Sunday, January 3, 2016


I'm a member of a Rotterdam expatriates Facebook group. It's a great place for discussions on Dutch culture, travel tips, and articles on parenting. Today a parent referred to James Dobson's attitude that sleepovers should be discouraged for safety reasons. Not surprisingly, other parents commented with their own opinions, and it turned into a fascinating discussion. Is the discouraging of sleepovers just fear-mongering? Or a good policy for concerned parents in today's world? Some people responded to the post in just a few words, while others wrote long replies. Here's mine.

As expats, we're already creating a different-than-average life for ourselves and our children. We question educational methods, the price of renting-vs-buying, and the safety of biking in the city. Then we decide what is right for our own families. Why not question the value of sleepovers?

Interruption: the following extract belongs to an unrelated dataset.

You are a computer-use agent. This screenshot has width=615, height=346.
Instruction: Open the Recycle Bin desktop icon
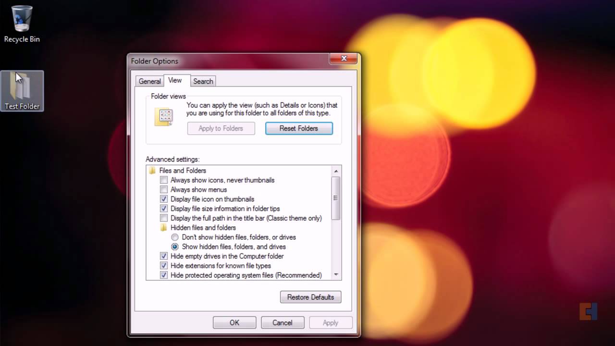[22, 19]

I went to a lot of sleepovers between ages 6-16, and while nothing 'bad' ever happened to me, I can definitely say that there were topics and jokes that made me uncomfortable (and/or that would have been uncomfortable to tell to my parents). My friends were from good families, but without supervision it's easy to get caught up in the moment and not think clearly. "If all the kids are doing it, it can't be bad, right?" The coolest kids - and the most fascinating stories/songs/games/tv shows - aren't necessarily healthy for social or sexual development. As kids, they don't understand that, of course! Education on its own, without a moral compass, isn't enough, I think. Without the inner strength to make their own choices, they may still give in to peer pressure or let someone touch them in a wrong way.
As a parent I would want to encourage my kid(s) to be honest, both with me and with their friends. I think it's important to teach them to respectfully say, "I don't want to talk about that. Can we talk about something else?" when in doubt. I've seen plenty of blogs and articles on teaching our kids about body privacy (hugely important, by the way), but what about mind privacy? I don't want someone to touch my child(ren) in an unsafe way, but I also don't want others to fill their minds with age-inappropriate stories or jokes. I doubt the answer is to lock children away in a tower and never let them have friends (ha!) but I think we can be more creative in protecting their innocence - both physical and emotional/mental. Just because modern society says something - like sleepovers - is 'normal' doesn't mean we should accept that blindly....

*The photo for this post is of a cool row of Clipper tea boxes I found at the grocery store.